DOCUMENT EXTRACT:
Circumstances during data collection, like new codes and coding procedures for ICD-11 being under revision, made training and learning challenging. Training CCs on complex case scenarios required the most time. New ICD-11 training materials are now available from the WHO [25] and the EIC committee [26], and the ICD-11 Browser, Reference Guide, and Coding Tool are refined [2].


These methods are available for other countries testing and adopting ICD-11. Usability was demonstrated with similar time to code and consistently high levels of main condition code matches when compared to either ICD-10-CA coding, or healthcare harms and chart review. Coding complete charts with ICD-11enabled refinement of the new classification system for all stakeholders to benefit. Greater code detail is possible without adding coding time.

Previous studies discuss similar advantages and challenges related to understanding and identifying the 3-part model for coding healthcare-related harms [23, 24]. This paper demonstrates the differences in complexity when coding main condition and more complex situations like healthcare-related harms (Additional file 3).

ASSIGNMENT: Copy the stretch of the ICD-11 coding passage from "Previous studies discuss" through "(Additional file 3).", renaming "healthcare-related harms" as "care-related adverse events" wherever it appears. The listing that comes next is separate material and has no connection to the ICD-11 coding passage.

MATERIAL PROVIDED:
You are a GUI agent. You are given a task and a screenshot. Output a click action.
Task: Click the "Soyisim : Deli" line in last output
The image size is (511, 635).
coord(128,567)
* * *
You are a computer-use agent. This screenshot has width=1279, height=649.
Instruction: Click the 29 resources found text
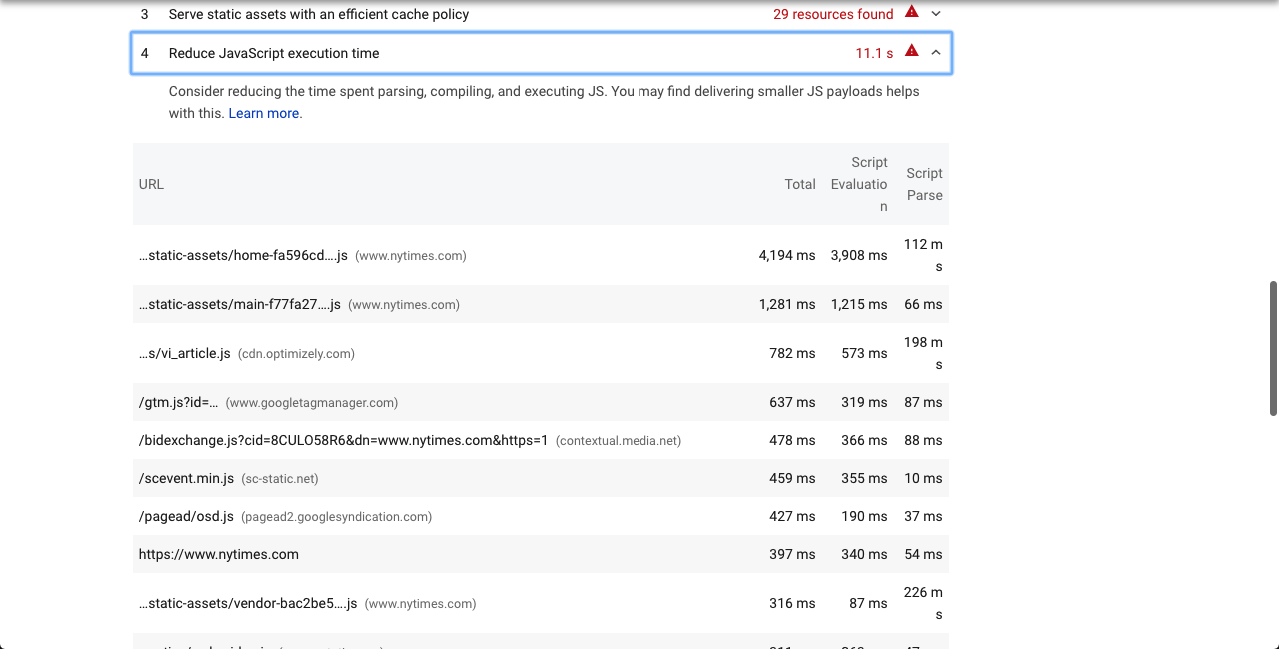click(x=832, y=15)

TASK ANSWER:
Previous studies discuss similar advantages and challenges related to understanding and identifying the 3-part model for coding care-related adverse events [23, 24]. This paper demonstrates the differences in complexity when coding main condition and more complex situations like care-related adverse events (Additional file 3).